Metadata-Version: 2.1
Name: simstring-fast
Version: 0.0.2
Summary: A fork of the Python implementation of the SimString by (Katsuma Narisawa), a simple and efficient algorithm for approximate string matching. Uses mypyc to improve speed
Home-page: https://github.com/icfly2/simstring-fast
Author: Banking Circle
Author-email: advancedanalytics@bankingcircle.com
License: UNKNOWN
Project-URL: Documentation, https://icfly2.github.io/simstring-fast/
Project-URL: Funding, https://www.bankingcircle.com/
Project-URL: Source, https://github.com/icfly2/simstring-fast
Project-URL: Tracker, https://github.com/icfly2/simstring-fast/issues
Description: # simstring
        [![PyPI - Status](https://img.shields.io/pypi/status/simstring-fast.svg)](https://pypi.org/project/simstring-fast/)

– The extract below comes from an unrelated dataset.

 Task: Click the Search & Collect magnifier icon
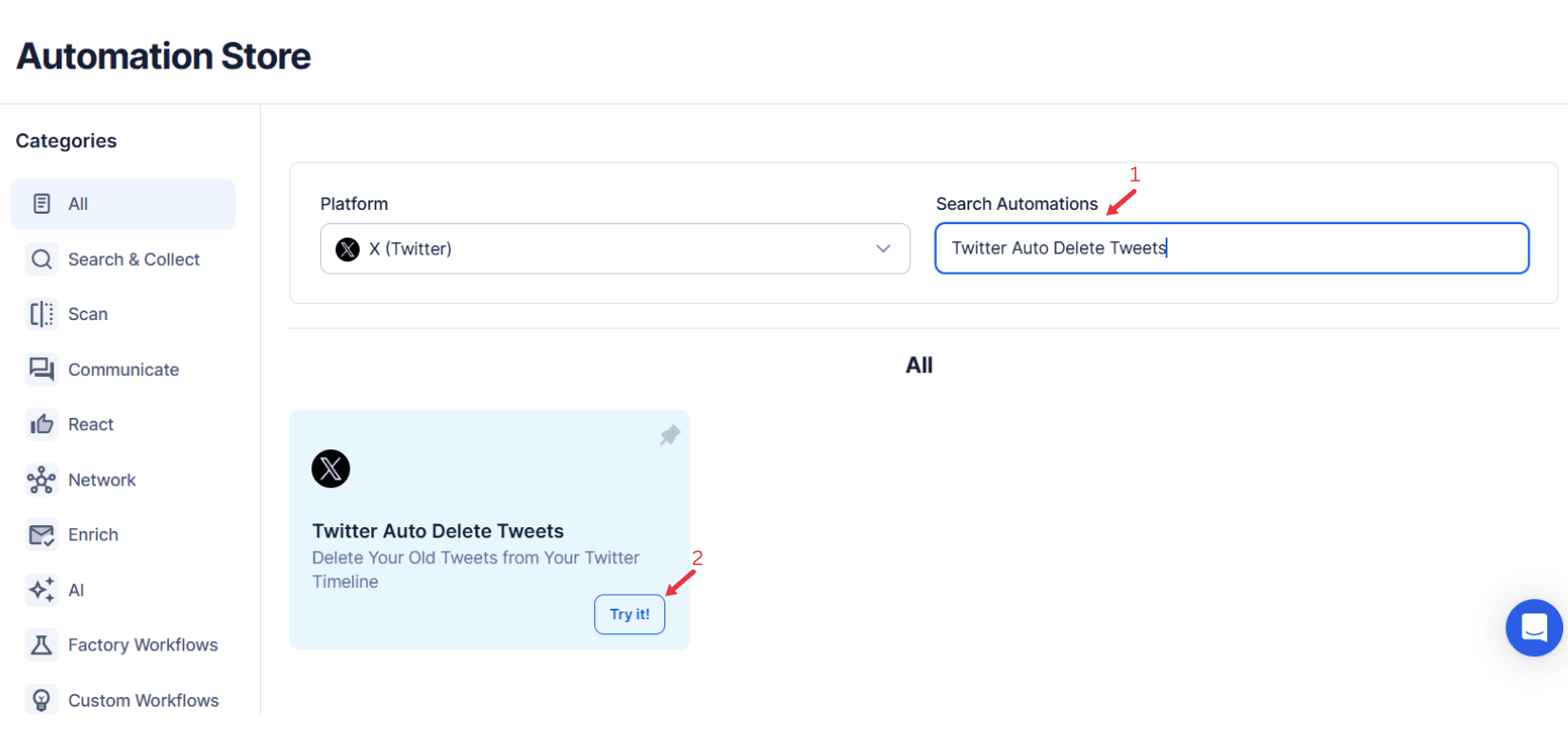42,258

        [![PyPI version](https://badge.fury.io/py/simstring-fast.svg)](https://badge.fury.io/py/simstring-fast)
        ![PyPI - Python Version](https://img.shields.io/pypi/pyversions/simstring-fast)
        [![MIT License](http://img.shields.io/badge/license-MIT-blue.svg?style=flat)](LICENSE)
        
        A Python implementation of the [SimString](http://www.chokkan.org/software/simstring/index.html.en), a simple and efficient algorithm for approximate string matching.
        
        ## Features
        With this library, you can extract strings/texts which has certain similarity from large amount of strings/texts. It will help you when you develop applications related to language processing.
        
        This library supports variety of similarity functions such as Cossine similarity, Jaccard similarity, and supports Word N-gram and Character N-gram as features. You can also implement your own feature extractor easily.
        
        SimString has the following features:
        
        * Fast algorithm for approximate string retrieval.
        * 100% exact retrieval. Although some algorithms allow misses (false positives) for faster query response, SimString is guaranteed to achieve 100% correct retrieval with fast query response.
        * Unicode support.
        * Extensibility. You can implement your own feature extractor easily.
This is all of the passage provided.